TASK TO CARRY OUT → The records below need to be restated word for word.

--- INFORMATION SUPPLIED ---

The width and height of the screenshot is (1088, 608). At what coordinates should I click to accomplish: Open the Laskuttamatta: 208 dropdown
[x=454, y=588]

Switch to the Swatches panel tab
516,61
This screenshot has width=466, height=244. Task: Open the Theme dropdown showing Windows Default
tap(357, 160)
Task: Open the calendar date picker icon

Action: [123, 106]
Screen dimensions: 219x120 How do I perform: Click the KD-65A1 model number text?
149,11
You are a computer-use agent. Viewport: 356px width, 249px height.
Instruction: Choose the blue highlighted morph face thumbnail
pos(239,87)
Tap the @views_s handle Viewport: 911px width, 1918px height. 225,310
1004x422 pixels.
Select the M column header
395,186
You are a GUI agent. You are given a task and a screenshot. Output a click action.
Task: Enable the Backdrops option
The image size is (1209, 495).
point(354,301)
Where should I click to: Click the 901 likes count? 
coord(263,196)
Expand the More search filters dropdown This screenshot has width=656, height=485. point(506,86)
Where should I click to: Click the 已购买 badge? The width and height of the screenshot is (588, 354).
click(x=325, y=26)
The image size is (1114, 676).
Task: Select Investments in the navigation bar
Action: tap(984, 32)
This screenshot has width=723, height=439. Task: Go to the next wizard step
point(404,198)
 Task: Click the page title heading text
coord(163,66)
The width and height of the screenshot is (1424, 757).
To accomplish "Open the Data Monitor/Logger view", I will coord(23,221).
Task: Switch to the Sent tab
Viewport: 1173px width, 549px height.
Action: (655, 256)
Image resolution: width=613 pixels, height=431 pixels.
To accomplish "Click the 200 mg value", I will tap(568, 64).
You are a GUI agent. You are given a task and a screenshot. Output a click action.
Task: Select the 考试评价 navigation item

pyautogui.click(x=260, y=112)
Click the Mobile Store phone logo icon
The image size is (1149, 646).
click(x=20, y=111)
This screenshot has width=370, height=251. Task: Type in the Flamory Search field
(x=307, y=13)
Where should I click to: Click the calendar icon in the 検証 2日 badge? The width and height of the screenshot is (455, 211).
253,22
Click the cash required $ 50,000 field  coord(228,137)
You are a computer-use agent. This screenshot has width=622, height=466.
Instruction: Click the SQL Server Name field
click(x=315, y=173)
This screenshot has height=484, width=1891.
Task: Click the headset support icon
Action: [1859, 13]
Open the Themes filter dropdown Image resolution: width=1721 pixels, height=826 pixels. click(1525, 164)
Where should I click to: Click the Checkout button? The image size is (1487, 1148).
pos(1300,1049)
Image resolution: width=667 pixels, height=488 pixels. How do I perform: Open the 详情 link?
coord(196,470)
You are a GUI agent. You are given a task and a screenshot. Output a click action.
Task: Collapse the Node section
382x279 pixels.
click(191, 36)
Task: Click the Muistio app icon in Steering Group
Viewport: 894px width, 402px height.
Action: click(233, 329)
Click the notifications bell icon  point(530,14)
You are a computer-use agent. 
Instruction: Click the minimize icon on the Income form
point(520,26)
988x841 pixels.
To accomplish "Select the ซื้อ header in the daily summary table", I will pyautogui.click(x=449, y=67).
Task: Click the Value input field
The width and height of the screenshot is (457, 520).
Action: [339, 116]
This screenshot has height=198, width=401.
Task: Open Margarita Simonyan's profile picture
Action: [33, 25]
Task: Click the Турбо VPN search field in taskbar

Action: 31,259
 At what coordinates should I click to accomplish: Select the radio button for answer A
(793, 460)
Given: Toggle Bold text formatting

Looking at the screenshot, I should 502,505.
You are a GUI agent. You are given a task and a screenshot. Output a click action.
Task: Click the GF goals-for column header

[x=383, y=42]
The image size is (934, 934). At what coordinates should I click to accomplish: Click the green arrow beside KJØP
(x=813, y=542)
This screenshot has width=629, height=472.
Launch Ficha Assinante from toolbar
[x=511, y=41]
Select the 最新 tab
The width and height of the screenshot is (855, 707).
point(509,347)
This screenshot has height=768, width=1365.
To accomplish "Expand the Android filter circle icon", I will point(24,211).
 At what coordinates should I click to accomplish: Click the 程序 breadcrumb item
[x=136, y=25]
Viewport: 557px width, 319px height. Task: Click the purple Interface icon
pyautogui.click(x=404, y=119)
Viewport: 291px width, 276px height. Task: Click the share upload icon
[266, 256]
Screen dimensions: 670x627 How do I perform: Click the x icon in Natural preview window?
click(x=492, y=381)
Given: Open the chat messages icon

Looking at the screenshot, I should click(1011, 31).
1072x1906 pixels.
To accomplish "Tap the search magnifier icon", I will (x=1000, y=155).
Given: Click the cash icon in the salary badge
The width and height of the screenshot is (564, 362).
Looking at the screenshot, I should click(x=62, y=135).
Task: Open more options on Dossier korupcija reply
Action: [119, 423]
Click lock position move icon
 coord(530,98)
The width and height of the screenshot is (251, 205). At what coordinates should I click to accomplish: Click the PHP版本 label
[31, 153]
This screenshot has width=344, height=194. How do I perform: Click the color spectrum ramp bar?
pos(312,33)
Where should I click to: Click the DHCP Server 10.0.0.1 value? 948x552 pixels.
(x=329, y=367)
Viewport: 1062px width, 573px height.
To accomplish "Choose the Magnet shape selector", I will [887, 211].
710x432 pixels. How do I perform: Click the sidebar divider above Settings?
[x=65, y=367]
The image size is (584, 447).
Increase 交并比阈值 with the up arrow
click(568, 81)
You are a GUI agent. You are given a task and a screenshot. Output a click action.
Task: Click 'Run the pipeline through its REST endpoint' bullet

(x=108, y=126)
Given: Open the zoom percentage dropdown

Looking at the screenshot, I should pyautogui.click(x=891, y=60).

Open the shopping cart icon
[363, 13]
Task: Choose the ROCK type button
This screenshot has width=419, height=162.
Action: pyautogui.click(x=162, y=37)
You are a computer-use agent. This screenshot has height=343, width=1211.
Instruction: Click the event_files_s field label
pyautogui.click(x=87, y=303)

---

EXERCISE ANSWER →
The width and height of the screenshot is (1088, 608). At what coordinates should I click to accomplish: Open the Laskuttamatta: 208 dropdown
[x=454, y=588]

Switch to the Swatches panel tab
516,61
This screenshot has width=466, height=244. Task: Open the Theme dropdown showing Windows Default
tap(357, 160)
Task: Open the calendar date picker icon

Action: [123, 106]
Screen dimensions: 219x120 How do I perform: Click the KD-65A1 model number text?
149,11
You are a computer-use agent. Viewport: 356px width, 249px height.
Instruction: Choose the blue highlighted morph face thumbnail
pos(239,87)
Tap the @views_s handle Viewport: 911px width, 1918px height. 225,310
1004x422 pixels.
Select the M column header
395,186
You are a GUI agent. You are given a task and a screenshot. Output a click action.
Task: Enable the Backdrops option
The image size is (1209, 495).
point(354,301)
Where should I click to: Click the 901 likes count? 
coord(263,196)
Expand the More search filters dropdown This screenshot has width=656, height=485. point(506,86)
Where should I click to: Click the 已购买 badge? The width and height of the screenshot is (588, 354).
click(x=325, y=26)
The image size is (1114, 676).
Task: Select Investments in the navigation bar
Action: tap(984, 32)
This screenshot has width=723, height=439. Task: Go to the next wizard step
point(404,198)
 Task: Click the page title heading text
coord(163,66)
The width and height of the screenshot is (1424, 757).
To accomplish "Open the Data Monitor/Logger view", I will coord(23,221).
Task: Switch to the Sent tab
Viewport: 1173px width, 549px height.
Action: (655, 256)
Image resolution: width=613 pixels, height=431 pixels.
To accomplish "Click the 200 mg value", I will tap(568, 64).
You are a GUI agent. You are given a task and a screenshot. Output a click action.
Task: Select the 考试评价 navigation item

pyautogui.click(x=260, y=112)
Click the Mobile Store phone logo icon
The image size is (1149, 646).
click(x=20, y=111)
This screenshot has width=370, height=251. Task: Type in the Flamory Search field
(x=307, y=13)
Where should I click to: Click the calendar icon in the 検証 2日 badge? The width and height of the screenshot is (455, 211).
253,22
Click the cash required $ 50,000 field  coord(228,137)
You are a computer-use agent. This screenshot has width=622, height=466.
Instruction: Click the SQL Server Name field
click(x=315, y=173)
This screenshot has height=484, width=1891.
Task: Click the headset support icon
Action: [1859, 13]
Open the Themes filter dropdown Image resolution: width=1721 pixels, height=826 pixels. click(1525, 164)
Where should I click to: Click the Checkout button? The image size is (1487, 1148).
pos(1300,1049)
Image resolution: width=667 pixels, height=488 pixels. How do I perform: Open the 详情 link?
coord(196,470)
You are a GUI agent. You are given a task and a screenshot. Output a click action.
Task: Collapse the Node section
382x279 pixels.
click(191, 36)
Task: Click the Muistio app icon in Steering Group
Viewport: 894px width, 402px height.
Action: click(233, 329)
Click the notifications bell icon  point(530,14)
You are a computer-use agent. 
Instruction: Click the minimize icon on the Income form
point(520,26)
988x841 pixels.
To accomplish "Select the ซื้อ header in the daily summary table", I will pyautogui.click(x=449, y=67).
Task: Click the Value input field
The width and height of the screenshot is (457, 520).
Action: [339, 116]
This screenshot has height=198, width=401.
Task: Open Margarita Simonyan's profile picture
Action: [33, 25]
Task: Click the Турбо VPN search field in taskbar

Action: 31,259
 At what coordinates should I click to accomplish: Select the radio button for answer A
(793, 460)
Given: Toggle Bold text formatting

Looking at the screenshot, I should 502,505.
You are a GUI agent. You are given a task and a screenshot. Output a click action.
Task: Click the GF goals-for column header

[x=383, y=42]
The image size is (934, 934). At what coordinates should I click to accomplish: Click the green arrow beside KJØP
(x=813, y=542)
This screenshot has width=629, height=472.
Launch Ficha Assinante from toolbar
[x=511, y=41]
Select the 最新 tab
The width and height of the screenshot is (855, 707).
point(509,347)
This screenshot has height=768, width=1365.
To accomplish "Expand the Android filter circle icon", I will point(24,211).
 At what coordinates should I click to accomplish: Click the 程序 breadcrumb item
[x=136, y=25]
Viewport: 557px width, 319px height. Task: Click the purple Interface icon
pyautogui.click(x=404, y=119)
Viewport: 291px width, 276px height. Task: Click the share upload icon
[266, 256]
Screen dimensions: 670x627 How do I perform: Click the x icon in Natural preview window?
click(x=492, y=381)
Given: Open the chat messages icon

Looking at the screenshot, I should click(1011, 31).
1072x1906 pixels.
To accomplish "Tap the search magnifier icon", I will (x=1000, y=155).
Given: Click the cash icon in the salary badge
The width and height of the screenshot is (564, 362).
Looking at the screenshot, I should click(x=62, y=135).
Task: Open more options on Dossier korupcija reply
Action: [119, 423]
Click lock position move icon
 coord(530,98)
The width and height of the screenshot is (251, 205). At what coordinates should I click to accomplish: Click the PHP版本 label
[31, 153]
This screenshot has width=344, height=194. How do I perform: Click the color spectrum ramp bar?
pos(312,33)
Where should I click to: Click the DHCP Server 10.0.0.1 value? 948x552 pixels.
(x=329, y=367)
Viewport: 1062px width, 573px height.
To accomplish "Choose the Magnet shape selector", I will [887, 211].
710x432 pixels. How do I perform: Click the sidebar divider above Settings?
[x=65, y=367]
The image size is (584, 447).
Increase 交并比阈值 with the up arrow
click(568, 81)
You are a GUI agent. You are given a task and a screenshot. Output a click action.
Task: Click 'Run the pipeline through its REST endpoint' bullet

(x=108, y=126)
Given: Open the zoom percentage dropdown

Looking at the screenshot, I should pyautogui.click(x=891, y=60).

Open the shopping cart icon
[363, 13]
Task: Choose the ROCK type button
This screenshot has width=419, height=162.
Action: pyautogui.click(x=162, y=37)
You are a computer-use agent. This screenshot has height=343, width=1211.
Instruction: Click the event_files_s field label
pyautogui.click(x=87, y=303)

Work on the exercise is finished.